Les états généraux de la bioéthique

Par Jean-Claude BRIANCEAU

Depuis la promulgation des premières lois de bioéthique en 1994, un principe de révision périodique a été inscrit dans les lois suivantes de 2004 et 2011, au terme d’un délai de sept ans. Nous y sommes. Le processus des états généraux de la bioéthique a donc été lancé le 18 janvier 2018.

La bioéthique concerne les questions soulevées par le progrès des sciences de la vie et de la santé, sujets délicats et trop complexes pour être abordés avec simplisme. Le mot éthique vient du grec
«Ethikos » qui signifie morale ; c’est la partie de la philosophie qui étudie les fondements de la morale, c’est-à-dire la théorie du bien et du mal fixant par des énoncés normatifs les fins de l’action humaine.  La bioéthique concerne donc l’ensemble des règles morales qui s’imposent aux différentes activités des médecins et des scientifiques en général.

Le gouvernement a confié au CCNE1 l’organisation d’états généraux de la bioéthique, voulant en faire un exercice de démocratie sanitaire avant de proposer au Parlement des modifications de la législation actuellement en vigueur. C’est beau! Mais, dans cette France de 2018, mener un tel exercice d’intelligence collective ne sera pas facile. Un site web a été ouvert2. Avec cet outil, Il est trop facile de défendre des positions individuelles éloignées de l’intérêt général d’aujourd’hui, et de celui des générations de demain.

Le CCNE a prévu de mener ses propres auditions (environ 150) de février à avril, en recevant des sociétés savantes, le milieu associatif, les grands courants de pensée religieux et quelques acteurs du secteur privé.

En juin, le CCNE remettra un premier rapport destiné à l’office parlementaire d’évaluation des choix scientifiques et techniques. A la fin de l’été, le CCNE remettra son propre avis sur la révision de la loi, et sur ce qui lui semble constituer les grandes priorités et les grands enjeux de cette révision. En fin de parcours y aura-t-il une révision restreinte ou large de la loi, l’adoption d’une nouvelle loi? Pour Jean-François DELFRAISSY, président du CCNE, la décision relèvera d’un choix politique, mais pas d’une décision du CCNE.

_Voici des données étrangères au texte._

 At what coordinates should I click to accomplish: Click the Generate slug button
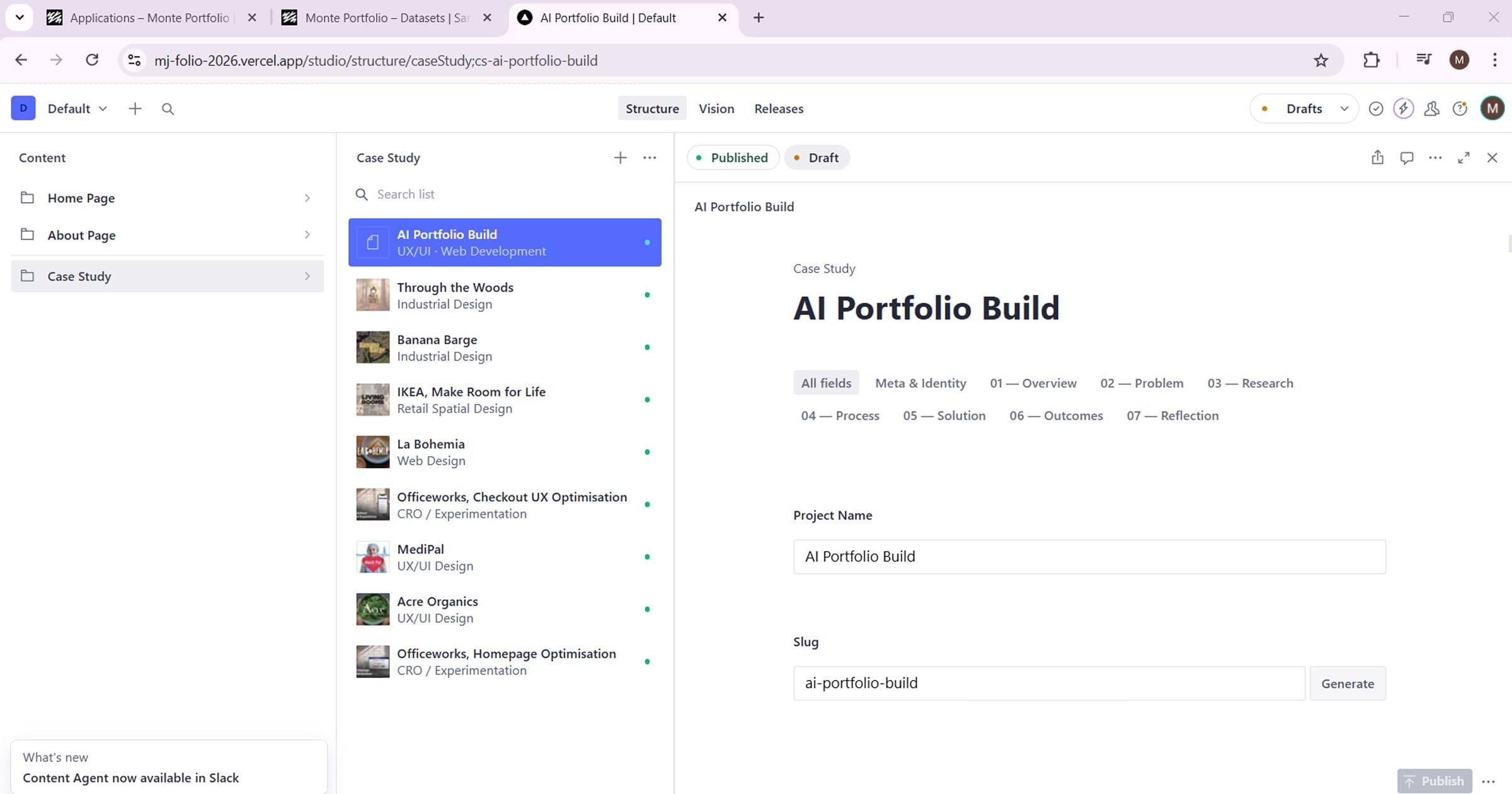point(1347,684)
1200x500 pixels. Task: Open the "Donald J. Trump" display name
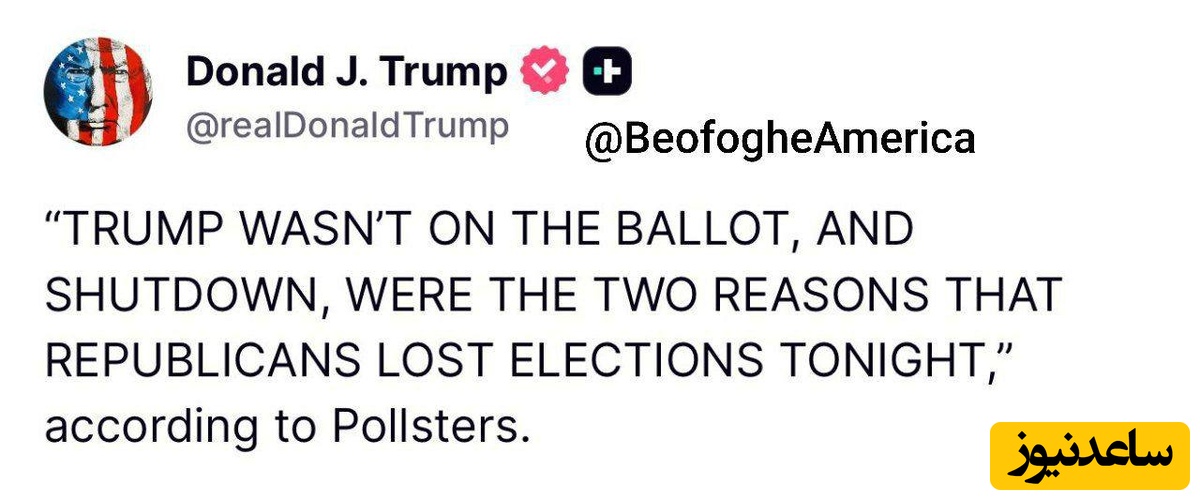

Avant de participer à cette consultation, soyons conscients que ces sujets touchent au sens même de la vie, de la conception à la mort, au moment où des avancées scientifiques ouvrent des possibilités que nos aïeux ne pouvaient pas imaginer. Mais tout ce qui est techniquement possible est-il humainement souhaitable? Les découvertes scientifiques nous apportent de nouvelles connaissances de l’univers et du monde du vivant. Les applications qui peuvent en découler ne sont pas toutes sans danger et n’ont donc pas toutes vocation à être autorisées. En 1916, Albert EINSTEIN publia sa théorie de la relativité générale, et dans les années 30 il signalait les risques potentiels des applications qui pouvaient en être faites. Après la guerre, avec son ami Albert SCHWEITZER ils militent pour un désarmement atomique mondial. Où en sommes-nous aujourd’hui ?

Notre société montre une tendance croissante à basculer dans un individualisme sans entrave. C’est bien là où se situe la ligne rouge à ne pas franchir. Nous devons retrousser nos manches pour humaniser les changements du possible. Cela suppose du discernement, de l’écoute et surtout de la présence à l’autre. Du « droit de l’enfant »,
nous ne devons pas basculer dans le « droit à l’enfant ».

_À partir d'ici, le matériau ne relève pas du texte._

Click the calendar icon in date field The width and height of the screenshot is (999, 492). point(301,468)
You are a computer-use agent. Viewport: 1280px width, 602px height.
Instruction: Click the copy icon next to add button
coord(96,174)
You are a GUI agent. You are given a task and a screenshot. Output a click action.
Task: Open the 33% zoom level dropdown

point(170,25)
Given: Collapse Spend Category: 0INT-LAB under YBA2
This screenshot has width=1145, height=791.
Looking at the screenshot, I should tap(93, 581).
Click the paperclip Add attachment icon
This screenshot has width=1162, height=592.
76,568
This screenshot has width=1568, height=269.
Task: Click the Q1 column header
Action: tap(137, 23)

Du fait des impacts des pollutions sur la santé, les enjeux de la bioéthique rejoignent la crise écologique. L’idée d’un homme décideur de toute chose, coupé de son environnement, a fait long feu. Les effets destructeurs de son mode de vie sur la planète et sur les autres êtres vivants mettent en échec les théories humanistes des XVIème et XVIIème siècles qui prônaient la séparation des sciences de l’homme, de celles de la nature. La crise écologique impose une réflexion sérieuse sur les limites de notre pouvoir et de notre droit, tout en ouvrant un nouvel humanisme qui englobe les générations futures de l’homme, et de toute forme de vie. Nous devrons consentir à limiter notre consommation pour préserver le monde commun. La brutalité économique actuelle repose la question de l’accomplissement, de la valeur et de la finalité d’une vie humaine. Ce sera à l’Etat d’organiser la société en fonction des biens que nous choisirons d’honorer, et non pour le profit de quelques-uns. Il ne s’agit pas seulement de savoir quel monde nous voulons transmettre à nos enfants, mais aussi quels enfants nous laisserons au monde.